■ **EXERCISE DETAILS**
Copying starts at the line containing "Given: Click the" and stops after the last line of the records; each line is repeated exactly, and pictures are skipped.

■ **EXCERPTED DATA**
■ ■ ■ ■ ■ ■ ■
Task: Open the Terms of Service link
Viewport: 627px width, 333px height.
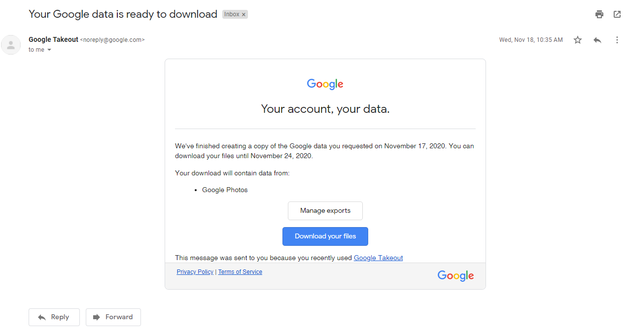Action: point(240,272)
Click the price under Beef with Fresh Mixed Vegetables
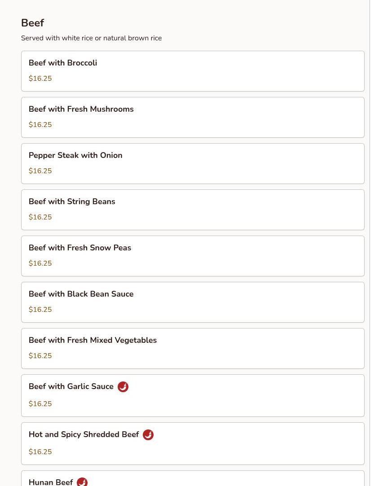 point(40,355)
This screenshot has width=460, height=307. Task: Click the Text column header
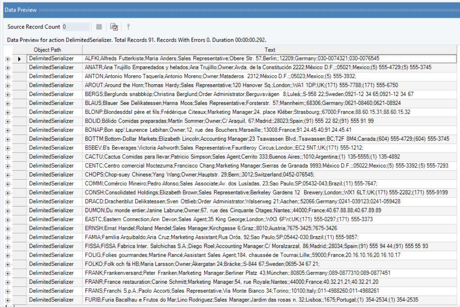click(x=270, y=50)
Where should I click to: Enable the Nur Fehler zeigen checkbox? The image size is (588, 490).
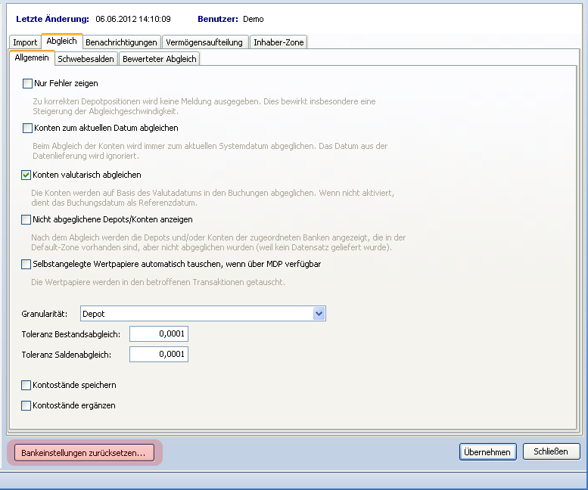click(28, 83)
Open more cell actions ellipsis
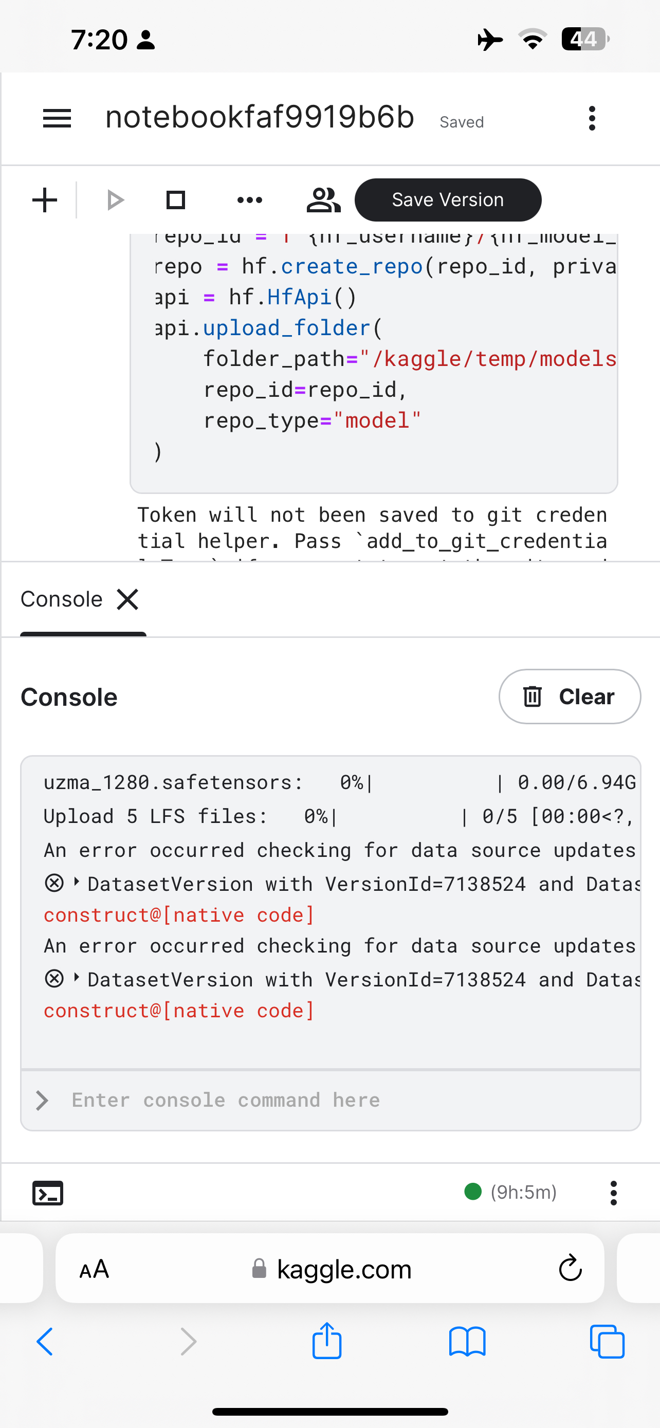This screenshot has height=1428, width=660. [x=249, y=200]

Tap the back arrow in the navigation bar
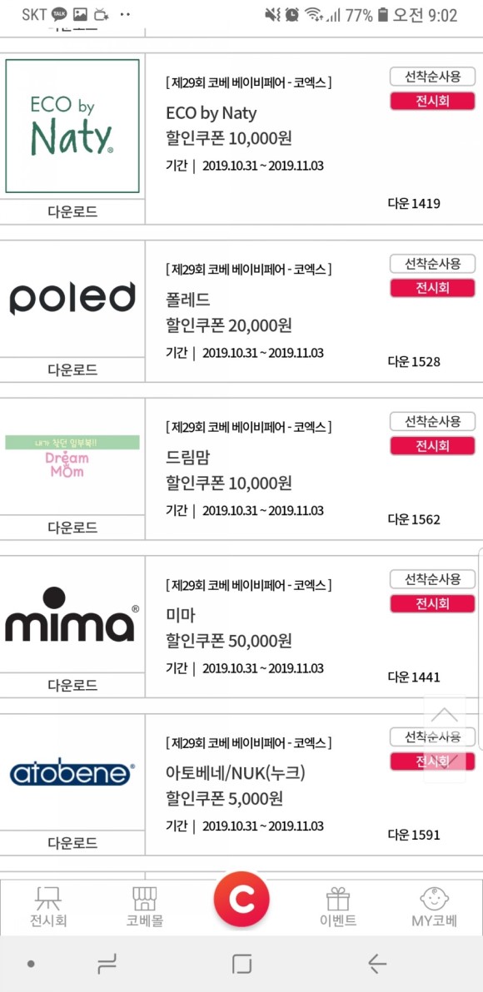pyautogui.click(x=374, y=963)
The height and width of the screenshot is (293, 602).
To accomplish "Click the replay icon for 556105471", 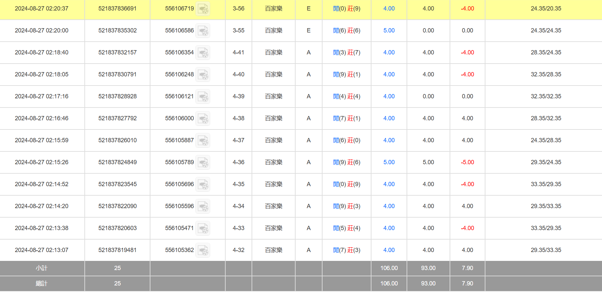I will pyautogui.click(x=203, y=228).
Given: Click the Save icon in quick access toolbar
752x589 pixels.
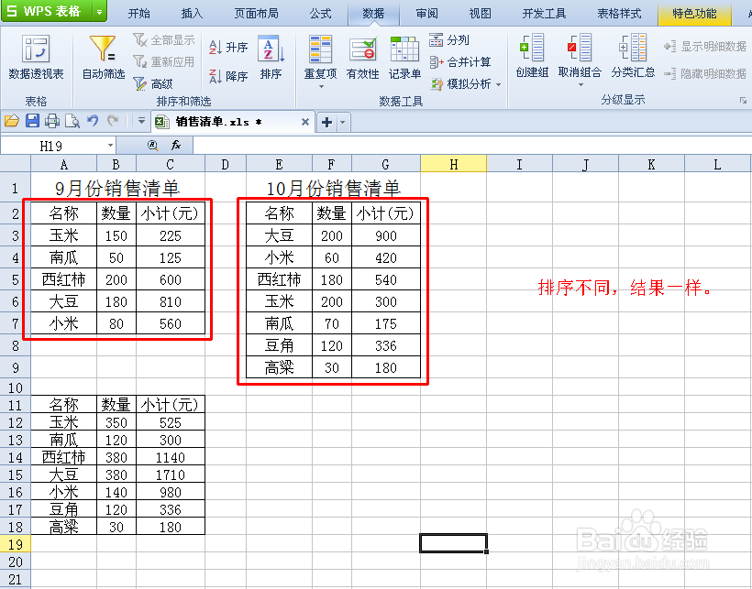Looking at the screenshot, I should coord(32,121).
■ ■ ■ ■ ■ ■ ■
■ **ANSWER TO THE EXERCISE**
Given: Click the Save icon in quick access toolbar
752x589 pixels.
Looking at the screenshot, I should coord(32,121).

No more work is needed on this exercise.